China, vitória com um custo
As duras medidas da China para lutar contra a propagação do vírus lhe permitiram, ao menos aparentemente, poder começar a cantar vitória. Depois de nove semanas de estrito confinamento, a província de Hubei, foco inicial da pandemia, começou a recuperar a liberdade, e os onze milhões de residentes da sua capital, Wuhan, verão sua quarentena ser suspensa no próximo dia 8. Um sucesso que a mídia estatal chinesa não hesitou em atribuir ao seu sistema político mais autoritário, que estaria mais bem equipado para reagir a uma emergência desse calibre.
“Comparando as operações de prevenção da epidemia na China e outros países, podemos ver claramente a firme execução do Governo chinês”, publicava no último dia 9 o jornal Global Times, de viés nacionalista. “Esta capacidade de fazer corresponde à governança exaustiva, efetiva e responsável pelo país, da qual o sistema de cobrança de responsabilidades é uma parte muito importante”, argumentava.
Mas o triunfo sobre o vírus teve um custo. Um relatório da ONG Repórteres Sem Fronteiras denunciava nesta semana que a censura e o controle da informação exercido pela China contribuiu nas primeiras semanas para a expansão da epidemia. Sem eles, “a mídia chinesa teria informado à população muito antes sobre a gravidade da epidemia do coronavírus, salvando assim milhares de vidas e evitando, possivelmente, a atual pandemia”, indica a ONG. Vários médicos que tentaram alertar sobre a situação foram advertidos.

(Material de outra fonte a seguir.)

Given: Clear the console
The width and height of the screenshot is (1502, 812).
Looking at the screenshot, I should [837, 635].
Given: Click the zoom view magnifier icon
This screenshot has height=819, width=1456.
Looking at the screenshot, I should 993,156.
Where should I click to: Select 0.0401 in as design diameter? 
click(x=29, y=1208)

Pelo menos três jornalistas do país, que gravaram a situação nos hospitais de Wuhan no começo desta crise, estão desaparecidos.

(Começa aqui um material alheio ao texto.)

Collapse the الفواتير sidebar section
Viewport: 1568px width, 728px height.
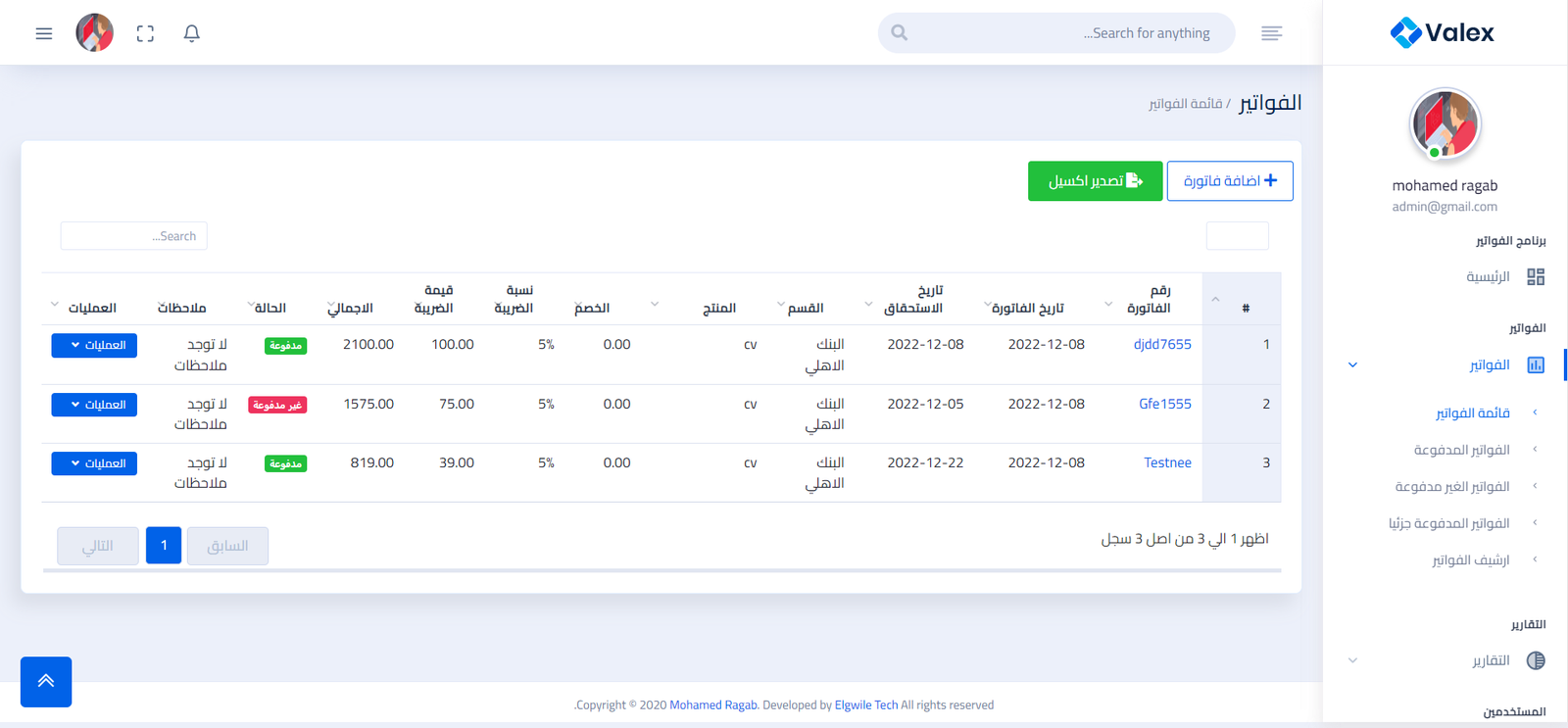pos(1352,365)
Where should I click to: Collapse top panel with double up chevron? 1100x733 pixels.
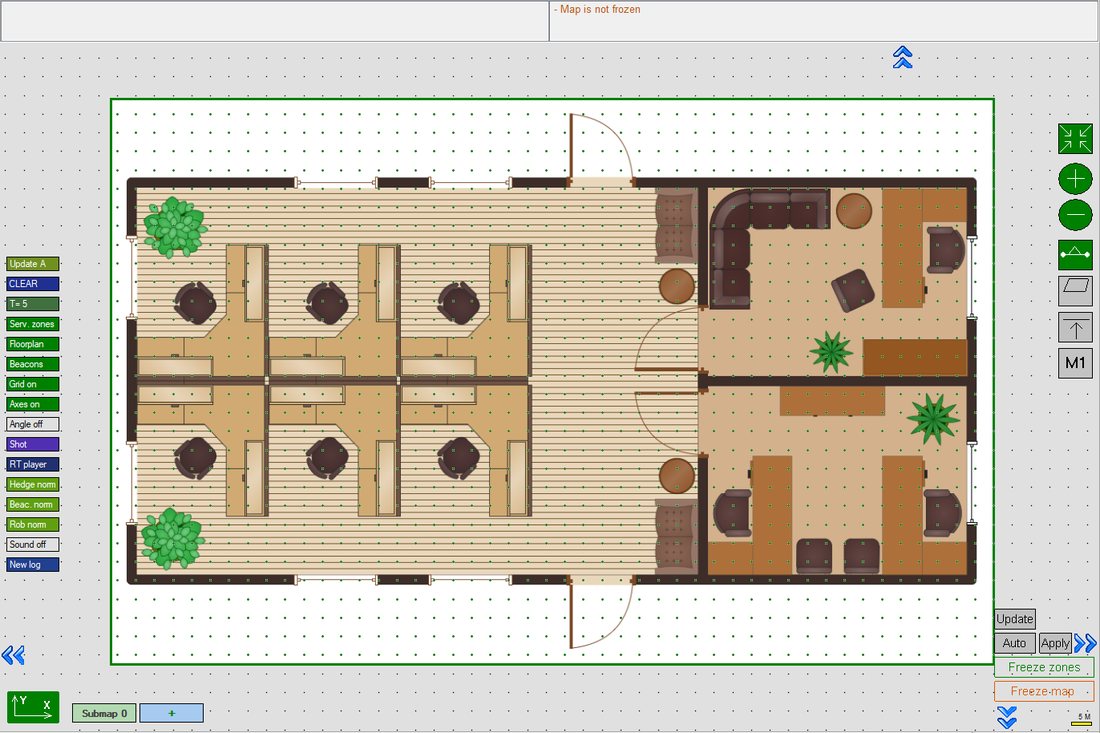coord(902,57)
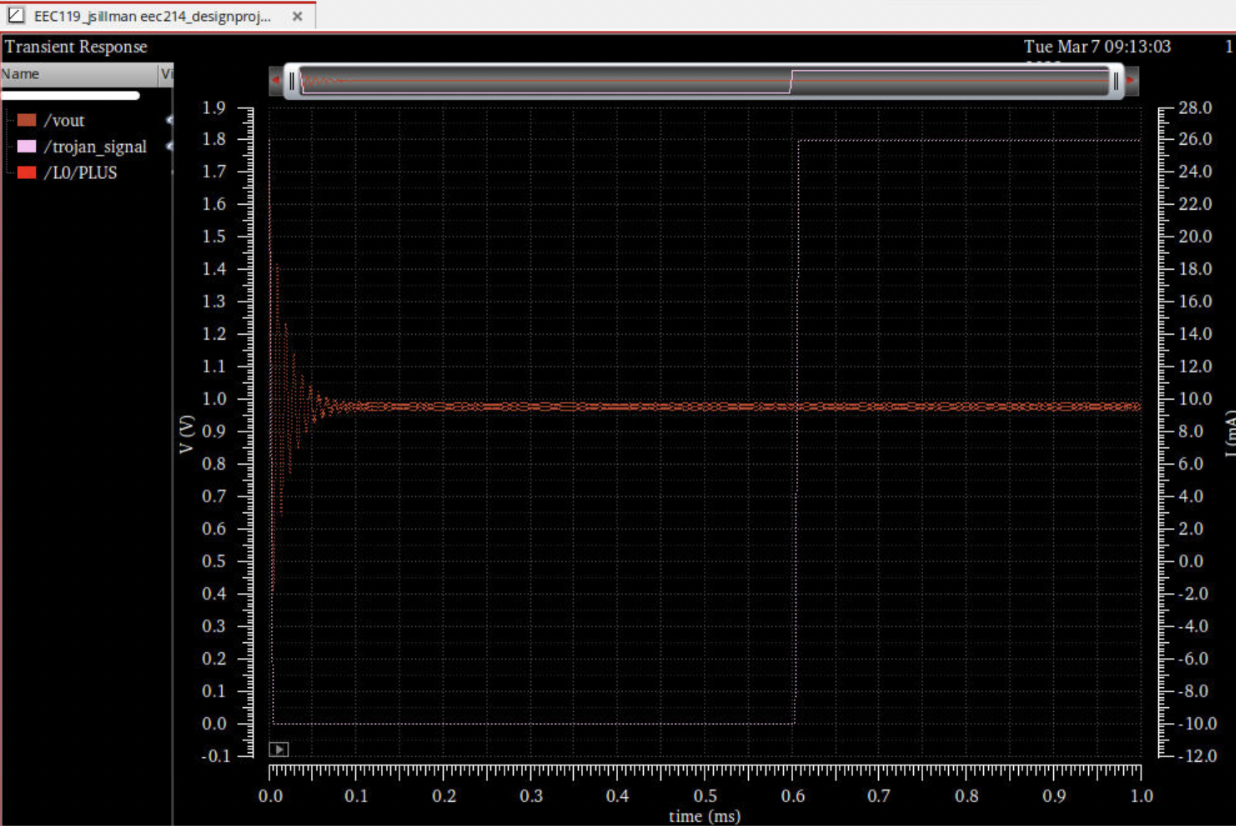
Task: Select the /trojan_signal trace entry
Action: point(95,147)
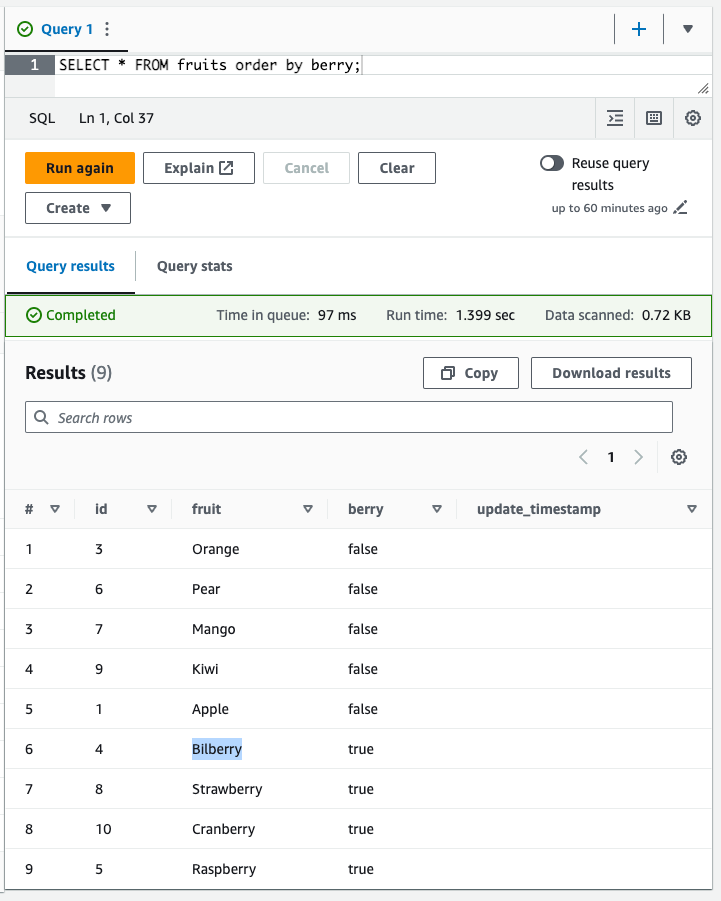Select the Query results tab
Image resolution: width=721 pixels, height=901 pixels.
70,266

Para controlar o avanço da pandemia, numerosas províncias chinesas criaram aplicativos para celular que estabelecem os movimentos de seus donos e determinam se tiverem estado em contato recente com possíveis infectados ou em zonas de risco, para lhes atribuir um código de saúde. Se for verde, o usuário está são. Se for vermelho, deve cumprir quarentena. Dada a obrigação das empresas tecnológicas de compartilharem dados com o Governo chinês, o uso desses aplicativos, e o que ocorrer com eles depois da pandemia, suscitou temores de que sirvam para ampliar o controle de Pequim sobre sua população.
Com informação de Paloma Almoguera, de Singapura.